======== INPUT FOR THIS TASK ========

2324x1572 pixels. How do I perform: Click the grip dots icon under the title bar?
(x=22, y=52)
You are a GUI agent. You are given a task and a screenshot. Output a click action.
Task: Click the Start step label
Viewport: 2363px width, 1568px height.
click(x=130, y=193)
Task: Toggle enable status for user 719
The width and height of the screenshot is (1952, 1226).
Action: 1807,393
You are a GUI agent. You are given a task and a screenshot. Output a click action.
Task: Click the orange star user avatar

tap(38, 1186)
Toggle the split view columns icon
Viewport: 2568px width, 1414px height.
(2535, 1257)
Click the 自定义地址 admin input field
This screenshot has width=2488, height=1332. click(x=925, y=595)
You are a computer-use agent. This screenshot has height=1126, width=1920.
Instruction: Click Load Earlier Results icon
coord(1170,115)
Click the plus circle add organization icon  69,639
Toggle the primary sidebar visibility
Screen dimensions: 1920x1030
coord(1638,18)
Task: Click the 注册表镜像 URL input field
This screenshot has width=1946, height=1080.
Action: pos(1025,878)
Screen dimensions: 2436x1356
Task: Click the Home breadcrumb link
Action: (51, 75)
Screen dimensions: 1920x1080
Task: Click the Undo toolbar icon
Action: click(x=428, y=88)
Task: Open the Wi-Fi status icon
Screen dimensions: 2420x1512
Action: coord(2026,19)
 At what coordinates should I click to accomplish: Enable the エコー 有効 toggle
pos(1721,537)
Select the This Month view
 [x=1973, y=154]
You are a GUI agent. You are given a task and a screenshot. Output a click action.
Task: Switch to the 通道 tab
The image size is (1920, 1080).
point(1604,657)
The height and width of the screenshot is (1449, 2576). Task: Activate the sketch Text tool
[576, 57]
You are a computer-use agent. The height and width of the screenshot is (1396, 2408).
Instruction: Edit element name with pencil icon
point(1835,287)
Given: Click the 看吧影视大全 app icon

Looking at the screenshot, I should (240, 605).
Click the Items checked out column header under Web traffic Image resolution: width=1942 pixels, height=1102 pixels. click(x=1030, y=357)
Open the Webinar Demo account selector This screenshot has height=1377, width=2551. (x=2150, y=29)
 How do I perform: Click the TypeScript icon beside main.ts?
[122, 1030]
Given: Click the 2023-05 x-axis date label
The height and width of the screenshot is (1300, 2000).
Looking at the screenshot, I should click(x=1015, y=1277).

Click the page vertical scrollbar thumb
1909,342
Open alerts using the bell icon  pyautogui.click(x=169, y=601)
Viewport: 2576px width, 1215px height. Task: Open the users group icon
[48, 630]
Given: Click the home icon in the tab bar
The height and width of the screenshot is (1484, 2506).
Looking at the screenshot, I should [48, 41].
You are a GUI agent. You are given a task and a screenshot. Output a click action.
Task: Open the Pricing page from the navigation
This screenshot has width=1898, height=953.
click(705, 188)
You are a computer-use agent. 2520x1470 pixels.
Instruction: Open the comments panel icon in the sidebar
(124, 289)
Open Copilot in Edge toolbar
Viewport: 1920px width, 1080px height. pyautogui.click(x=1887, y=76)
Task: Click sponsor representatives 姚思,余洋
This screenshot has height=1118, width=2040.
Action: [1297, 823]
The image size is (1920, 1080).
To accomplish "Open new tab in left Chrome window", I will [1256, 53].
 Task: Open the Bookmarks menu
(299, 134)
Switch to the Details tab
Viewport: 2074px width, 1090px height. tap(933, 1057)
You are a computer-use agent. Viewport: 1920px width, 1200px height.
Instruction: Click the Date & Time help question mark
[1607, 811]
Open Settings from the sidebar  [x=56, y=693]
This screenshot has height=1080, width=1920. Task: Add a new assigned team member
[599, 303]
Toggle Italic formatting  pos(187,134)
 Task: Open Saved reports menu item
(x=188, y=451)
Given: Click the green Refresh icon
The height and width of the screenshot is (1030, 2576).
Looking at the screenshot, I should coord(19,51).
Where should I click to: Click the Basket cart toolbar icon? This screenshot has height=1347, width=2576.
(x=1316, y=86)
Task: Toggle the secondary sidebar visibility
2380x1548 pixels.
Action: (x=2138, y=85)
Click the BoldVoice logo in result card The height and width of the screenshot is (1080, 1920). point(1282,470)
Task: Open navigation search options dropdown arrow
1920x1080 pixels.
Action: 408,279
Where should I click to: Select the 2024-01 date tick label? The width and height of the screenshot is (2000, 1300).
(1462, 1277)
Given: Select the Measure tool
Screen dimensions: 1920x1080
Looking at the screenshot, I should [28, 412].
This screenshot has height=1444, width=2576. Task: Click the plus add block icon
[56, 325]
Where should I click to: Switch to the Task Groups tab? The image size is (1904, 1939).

========

**DIRECTIONS FOR THIS TASK**
Search the material for the string "from" and return each line that has it.

**TASK RESPONSE**
Task: Open the Pricing page from the navigation
Open Settings from the sidebar  [x=56, y=693]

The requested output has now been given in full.